Ofwat and Offer, the water and electricity regulators, may seek greater financial powers over North West Water if its proposed pounds 1.6bn takeover of Norweb, the regional electricity firm, succeeds. The watchdogs said they might need "greater supervision" over loans and dividends within the enlarged group, and may also need measures to ensure they have access to all the information they need.

Their comments came as Don Cruickshank, the telecommunications watchdog, called for greater power for regulators to promote competition and to protect consumers. Mr Cruickshank said he needed greater discretion to stop anti-competitive behaviour by BT or any other company that could abuse a dominant position. Speaking at a London conference, Mr Cruickshank said: "We have watered down the powers of the regulator too much already." He also said that we should "cherish the independence of regulators" but that consideration could be given to replacing individuals with voting commisions.

The views of the water and electricity watchdogs come in a consultative document on North West Water's takeover attempt, announced last week, which has so far been rejected by Norweb.

The regulators warn that the merger raises public interest issues including job losses and undue concentration of economic power.

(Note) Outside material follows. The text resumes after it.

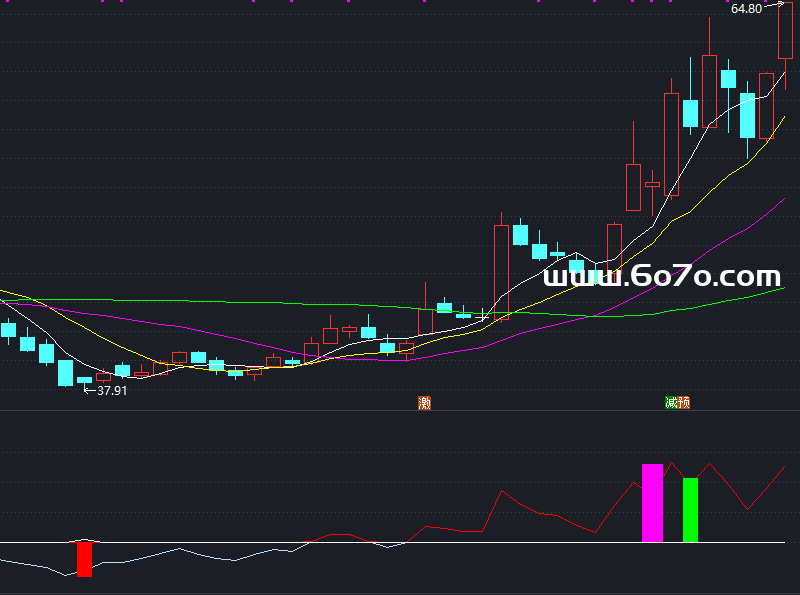
Task: Click the green 减 event marker
Action: click(671, 403)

But they say that these aspects are outside their remit and should be examined by ministers and the Office of Fair Trading. Ofwat said that a big concern in the event of the pounds 1.6bn takeover would be North West's ability to finance the investment programme in the core water and sewerage businesses, which would cost billions over the next decade.

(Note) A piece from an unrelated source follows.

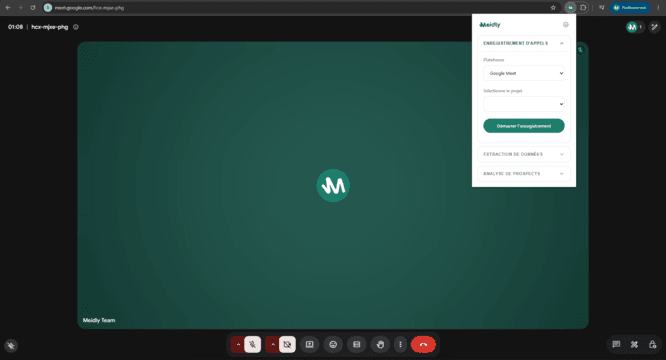Open the chat panel icon

[x=616, y=344]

The consultative document is a first for the watchdogs in that it involves a merger between a water company and an electricity firm. The regulators say they would seek measures to ensure that the two core utilities could be effectively compared to others in their sectors and that they are properly ring- fenced from each other and from the parent group.

Efficiency savings from the merger would be expected to show through in lower bills for customers at the the next review of price controls. This delay (the present controls run to the end of the decade) is widely expected to become one of the most controversial aspects of the proposed takeover.

The regulators, who will advise the OFT, have asked for comments by next Monday. Any decision on whether to refer the merger to the Monopolies and Mergers Commission would be taken by Ian Lang, President of the Board of Trade.

Norweb refused to comment yesterday. The company is believed to be talking to potential white knights from the US.Shares closed unchanged at pounds 10.08, compared with the cash offer of 975p. The sector is also awaiting the final defence by Manweb, the regional electricity firm fighting a pounds 1bn takeover bid by Scottish Power. Shares in Manweb, expected to announce a package of sweeteners for shareholders on Friday, rose by 10p to pounds 10.14 compared with the cash offer of 915p.